Link Posted: 5/29/2002 8:22:39 AM EDT
An automatic locker is a pretty dumb thing to have in a 2x4 on the road, and just as bad in the woods. On the road, if you hit an icy spot and it switches its tourque direction, you will go into a spin guaranteed. Without the front to at least help govern this, you're really in sorry soup. In the woods, you wind up spinning a lot because yourfront wheels aren't helping. You tend to destroy land and turn environmental groups against us, just like anti-gun groups are against up partially because of blasters that shoot refrigerators. Get a 4x4, put two ARB air-lockers in it, and be prepared for most anything you should be doing. You'll have great on-road capabilities, and the same goes for off-road. You'll also disturb the ground much less.
Link Posted: 5/29/2002 8:23:32 AM EDT
[Last Edit: 5/29/2002 8:26:46 AM EDT by Corey]
About 18 months ago my Dad got a new Ford F150 and opted for a 2WD with the larger tire and wheel combo. He had to put a new set of tires on it (the stock ones were terrible), but has no problem getting around in winter with it. He went through the same pros/cons that OffRoad did, and came to the same conclusion. He also lives in WI, so he's no stranger to winter driving. I think it's a great truck and would love to have it. [EDITED to add that he does not use it offroad.] But, that being said, I'm also glad that my wife has 4WD in her Jeep Grand Cherokee. She sometimes travels in bad weather and I think it provides her with an extra measure of insurance. At the very least, it allows her to get out of the way of dumb drivers quicker than a 2WD. [;)] [EDITED to add that we don't use this offroad -- mainly it's for carrying capacity such as bikes, dive gear, etc. and future pulling of "toy trailer."] I guess I agree with OffRoad, but also qualify it to who the driver will be. I think I'm a pretty good driver (show me a red blooded American male who doesn't [:D] ), and will probably go with a sports type car (Mustang SVT Cobra or new Nissan 300) for my next car. It's a few years off, but I figure that I'll be able to deal with a RWD sports car with a set of Blizzaks or similar winter tire. I currently have a Honda Accord EX that sucked in winter with stock tires. It now wears Blizzaks in winter and Pilots in summer. I don't need 4WD, but feel better knowing my wife has it. How does that saying go? "There's no stuck like 4WD stuck." [smoke] EDIT noted in text.

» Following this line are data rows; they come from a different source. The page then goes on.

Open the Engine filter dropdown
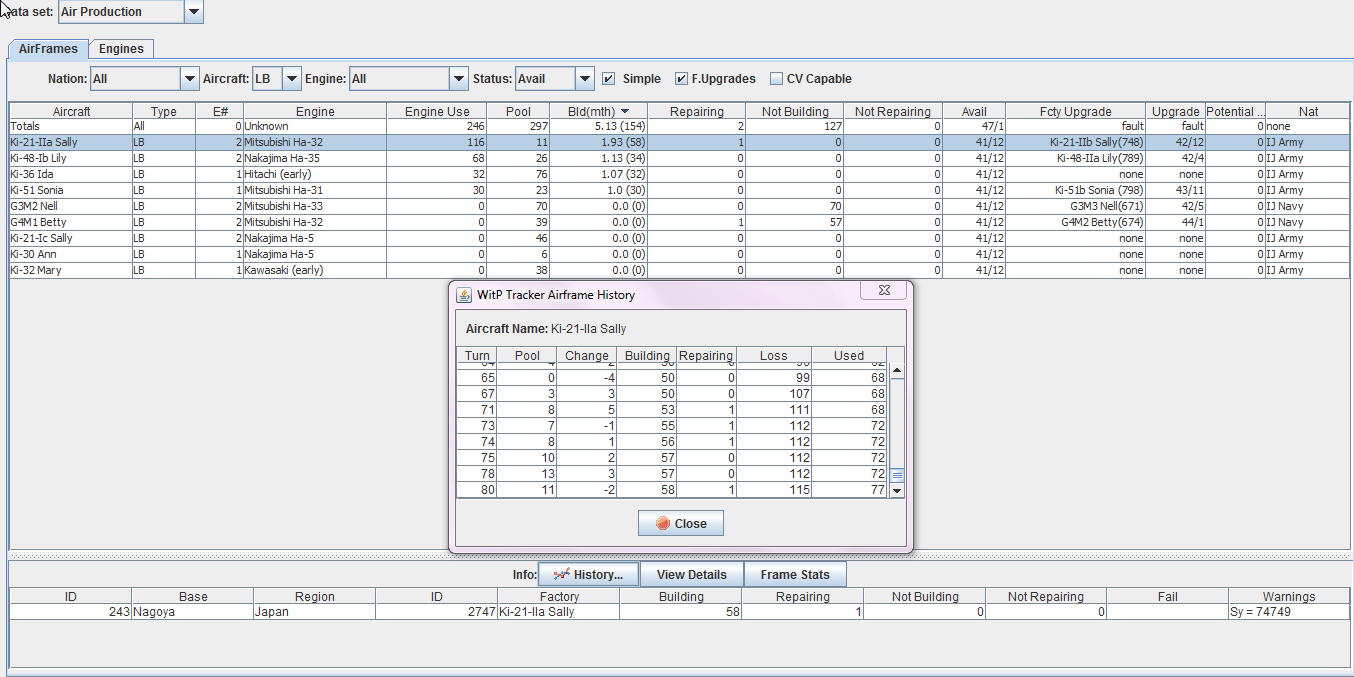Screen dimensions: 1354x677 point(458,79)

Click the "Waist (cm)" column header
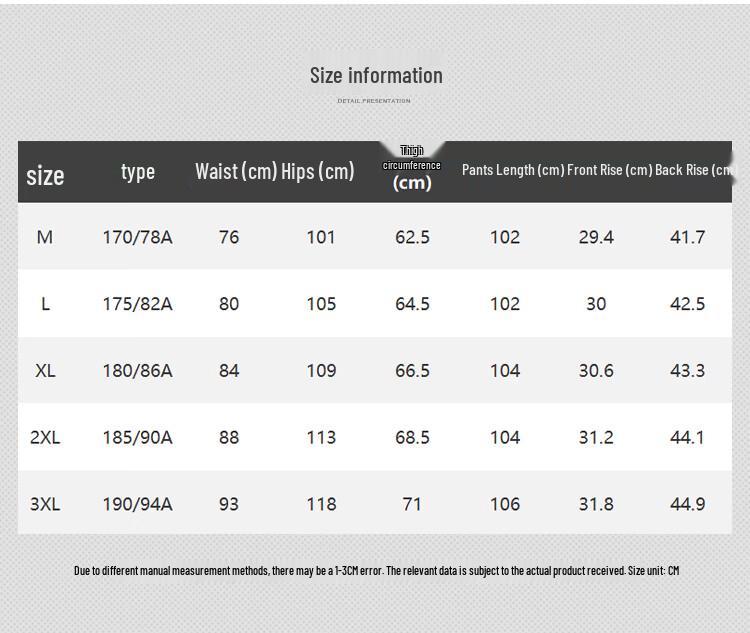(x=236, y=171)
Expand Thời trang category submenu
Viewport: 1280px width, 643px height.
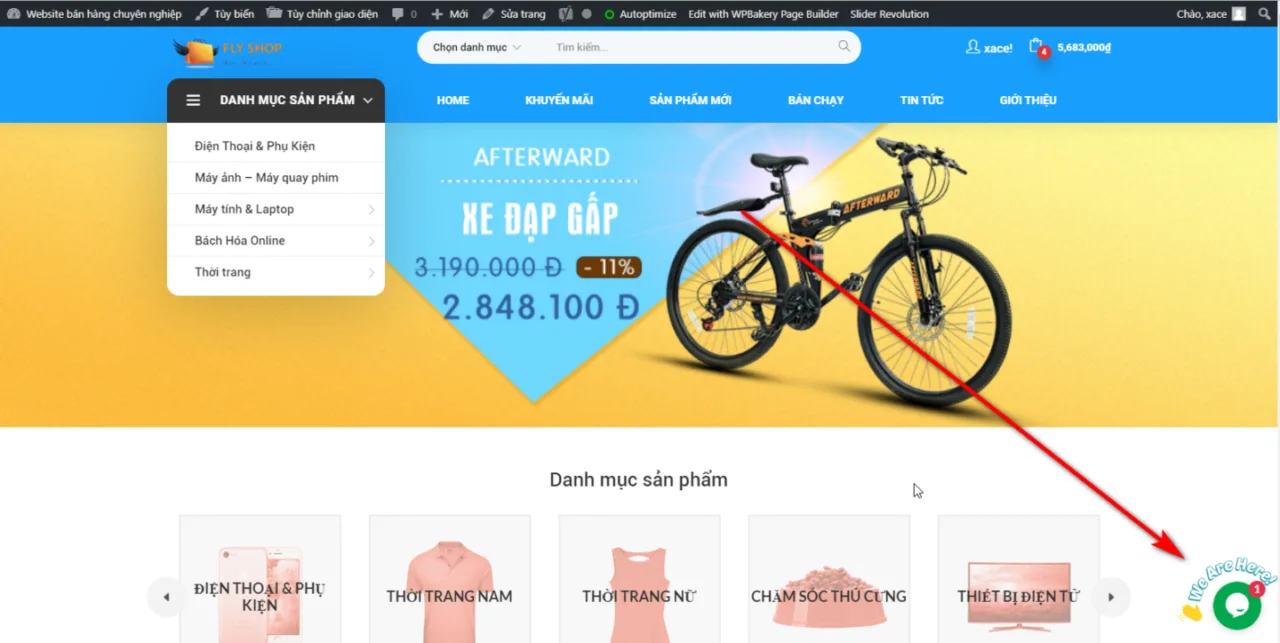click(371, 272)
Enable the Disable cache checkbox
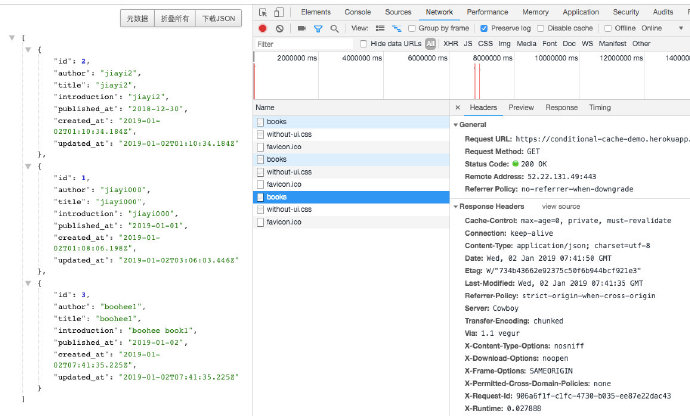The height and width of the screenshot is (416, 690). [x=540, y=28]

Link Posted: 5/29/2002 8:33:47 AM EDT
I agree, 2wd with a locker is plenty. My truck is 4wd and I rarely use it. Here in No. Va. we have lost all of our little fourwheeling spots, and im not serious about it so im not going to drive three hours to go 'wheeling. I would like to have a pre-runner Ranger but I don't fit in a range too well, not enough leg room for me. If I got a truck now, I would most likely get a 4x2 F-150, with the 5.4L put in some 3.73's, locker, small lift with some good leaf springs in the back for good articulation to keep as much of the two tires on the ground as possible. I really have no need for 4x4, but when I have needed it, Im glad I have it. on the side: A little T-case story. My friend works at a dodge dealer. I went up to his bay one day and he had HALF of a t-case sitting on the ground with the drive chain hanging out. Some husband put their Durango in 4wd and the wife was driving it around and never took it out, never noticed the light on the dash, or the fact that she could not turn for s#it in parking lots. Drove around with it in 4wd for two months! Some people should be driving a Ugo.

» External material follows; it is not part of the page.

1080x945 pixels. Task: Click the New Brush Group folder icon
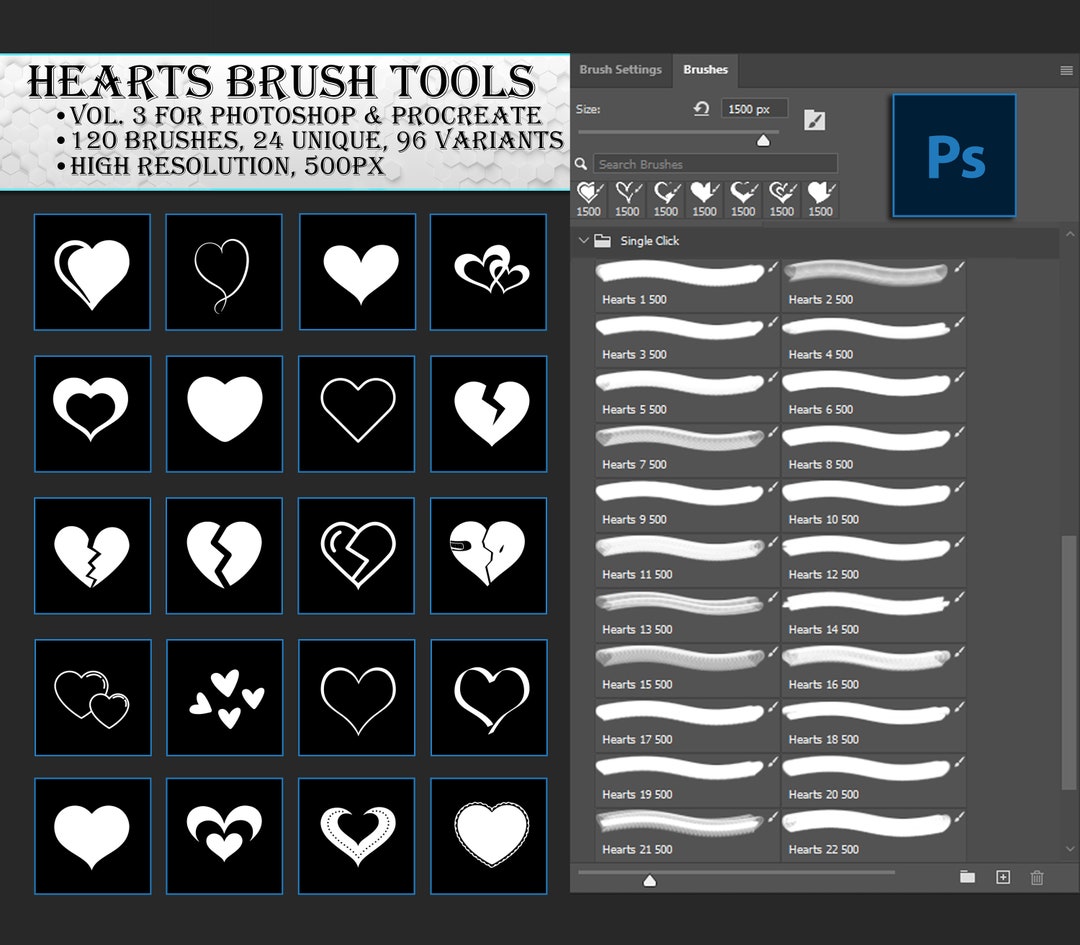click(x=967, y=877)
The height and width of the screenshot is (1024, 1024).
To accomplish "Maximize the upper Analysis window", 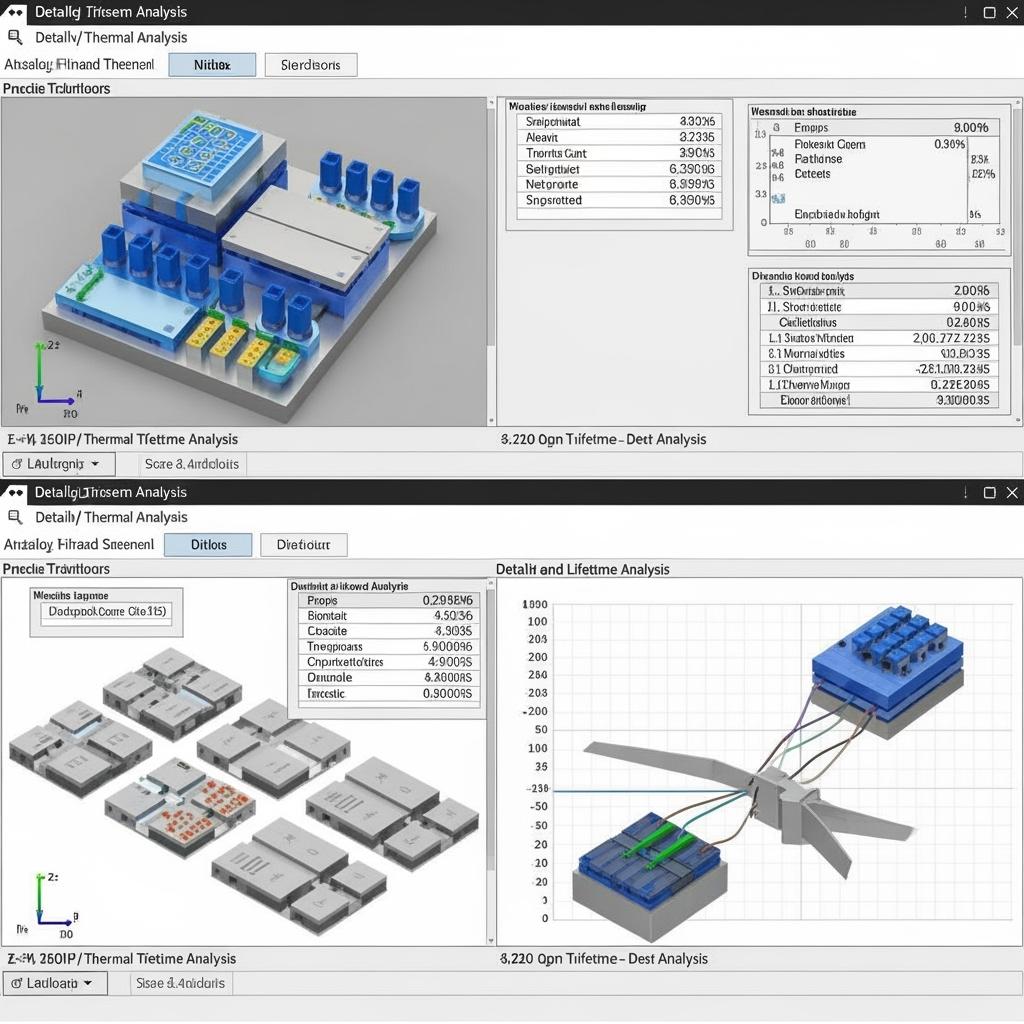I will (x=989, y=13).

Link Posted: 5/29/2002 8:44:43 AM EDT
thank you frontsight, you completly missed what i was saying. you say auto locker. i'm talkign manual locker. detroit, arb, spool, ox locker. something like that. i know about the ice situation. if both tires are already turning anyway, then it wouldn't be a problem. i JUST SAID that 4x4 is what i want offroad anyway. i know that. why do you think i call myself offroad, i know about 'wheeling. furthermore about spining tires, there are enough dumb, dumbs that go off road with no lift, locker, and granny tires that end up spinning like jerks anyway. we're in the process of fighting a battle with land keepers anyway. dual arb's kick ass. period. but on road they are more than you need. i'm talking about goof off soccer mom's and how the suv companied trick them into thinking they need all this 4x4 electorninc system bullsh*t. they don't. 2x4 with an arb is what i would want. corey--you seem like a good guy, but i just can't agree with the extra measure of insurance. 2x4 with a full locker is all i would want. am-o tramp. you drive a dodge, those actually have some space under them. i was under my bosses 99 chev 4x4 silverado the other day and i barely fit under it. if it's not lifted you gotta jack it up to work on it.
Link Posted: 5/29/2002 9:15:16 AM EDT
You guys have me REAL interested. Where exactly would I find a "locker" for a 98 F150, and would it help me on those %$^#@ gravel boat ramps? I don't off road, but getting a 3600 lb boat up what is effectively a bed of slime covered marbles is a major pain.
Link Posted: 5/29/2002 9:22:11 AM EDT
dude glad to hear it. you can get a locker for your truck for sure. -find out what kind of rear axle you have. -order a locker from a 4x4 parts store -install in truck it will very much help in your situation. your still going to have to be holdin her pretty close to the floor and both tires might spin but you'll get up way better. tell marina to get better ramp. our marina bolted heavy-duty wire mesh to the wooden ramp (think woods gets slippery after a few years, ho ho ho, it sure f*cking does) and the tires grip the mesh and go on up.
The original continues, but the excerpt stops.